Guest post by:
- Vishal Anand – Chief Technologist, Cloud Migrations and OpenShift PaaS – IBM Consulting
- Utpal Mangla – Industry EDGE Cloud – IBM Cloud Platform
- Saurabh Agrawal – Practice Leader – Network Cloud , 5G & Edge – IBM Consulting
- Luca Marchi – Industry EDGE and Distribute Cloud – IBM Cloud Platform
One stop shop messaging bot for monitoring, notifying and debugging anywhere, anytime.
Bots have been around humans for a while now and used for variety of purposes. The most common ones are notification receivers through Incoming Webhooks which are legacy.

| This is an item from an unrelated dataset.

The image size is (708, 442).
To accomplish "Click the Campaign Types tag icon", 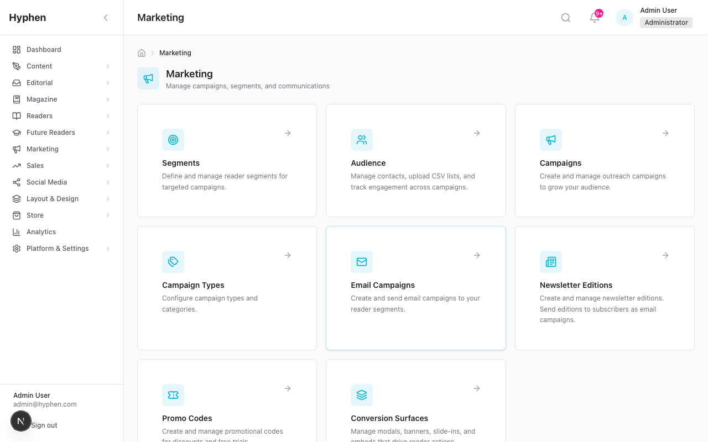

However, there is a need for a “Super Bot” that is designed exclusively for Kubernetes and serves as a one stop shop for all the requirements. It should be modern, based on Open-Source technologies (Bot’s backend is) and not be for notifications only. It should also not be multiple Bots, each performing one task at a time at different places (channels).
After considering few options, came across a Bot that is from one of the apps on a well-known messaging platform. When we familiarized ourselves with its capabilities it simply impressed us (we will see why) and hence, called it “Super Bot. The Bot can monitor events on Kubernetes cluster(s) and notify users in real-time. It also allows debugging Kubernetes cluster(s) and enable the health checks e.g., cluster health, connectivity etc. — across multiple Kubernetes clusters (both Public and Private).
As SRE/DevOps personas we examined what this Bot really means.
Architecture
Let us first have a quick look at its Architecture and what Kubernetes resources and commands it supports.
As can be seen from above Architecture (high level) diagram, it has integrated technology for monitoring, notification, and execution — the very reason, we call it ‘Super Bot’. It can support multiple Kubernetes clusters, both public and private, at the same time.
The backend communicates with Kubernetes API Server to monitor Kubernetes events (note, it talks about events) and forwards them to communication mediums like Slack (or Mattermost). It also reads messages (commands) from users and sends response (output) accordingly. Backend is installed on Kubernetes cluster (s).
- It supports the following Kubernetes resources: Pod, node, service, namespace, replicationcontroller, persistentvolume, persistentvolumeclaim, secret, configmap, deployment, daemonset, replicaset, ingress, job, role, rolebinding, clusterrole, clusterrolebinding.
- It supports the following Kubernetes (debug) commands: get, top, cluster-info, describe, explain, logs, version, auth, api-resources, api-versions, diff.
- It also supports other Bot specific commands to support users’ choice as following: notifier [stop/start/status/showconfig], ping –clustername <clustername>, filters list [enable/disable] <filtername>.
Use Cases
Let us now setup the Bot and examine some of the use cases to understand its capabilities
- To start with, the bot was installed and configured on test messaging platform and its backend on OpenShift cluster through Helm.
- Ran a command to check Bot’s connectivity to OpenShift cluster. It responded pong to ping.
- Ran several debugging commands to check the status of the OpenShift cluster e.g. component status, the status of scheduler, controller-manager, etcd components of the control plane, status of pods in a given namespace.
- Checked the cpu, memory consumption of each pod.
- Checked the details of Apache httpd deployment (for example).
- The Bot notified in real-time when a deployment was updated automatically and internally in our cluster and when statefulset was updated automatically.
- Next, applied a bit of a Chaos Engineering (part of SRE practices) by running one of the ChaosMonkeys designed by us to target or kill only MySQL pods (namespaced). Though they are designed to create Chaos to test / improve reliability randomly, we triggered this Chaos chart to test the response of the SuperBot.
- Triggered the ChaosMonkey for OpenShift cluster and the Bot notified of MySQL pods getting deleted and re-created in chaos namespace of OpenShift cluster — all in a fraction of time (2 seconds measured).
- This way, it also tested resiliency / reliability of MySQL service. Bot, obviously, got tested for its expected capability of notifications.
Summary
We were delighted with our experience as DevOps and SRE personas. This Bot can run-on multiple Kubernetes clusters (we tried with 2 OpenShift ones). Bot’s backend is Open Source with community power — which is great.
It is true that we can debug anywhere, anytime with this Bot. It is indeed a one stop shop Bot for needs in several ways to take care of Kubernetes clusters i.e. events monitoring, notification, debugging and running health checks, testing reliability all in a fraction of time — in real time. Its capabilities may also be extended to enable closed loop automation for any corrective action. We could also stop/start notifications as per our choice.
Most importantly, it enables new ways of working
Disclaimer: The views expressed are personal ones here.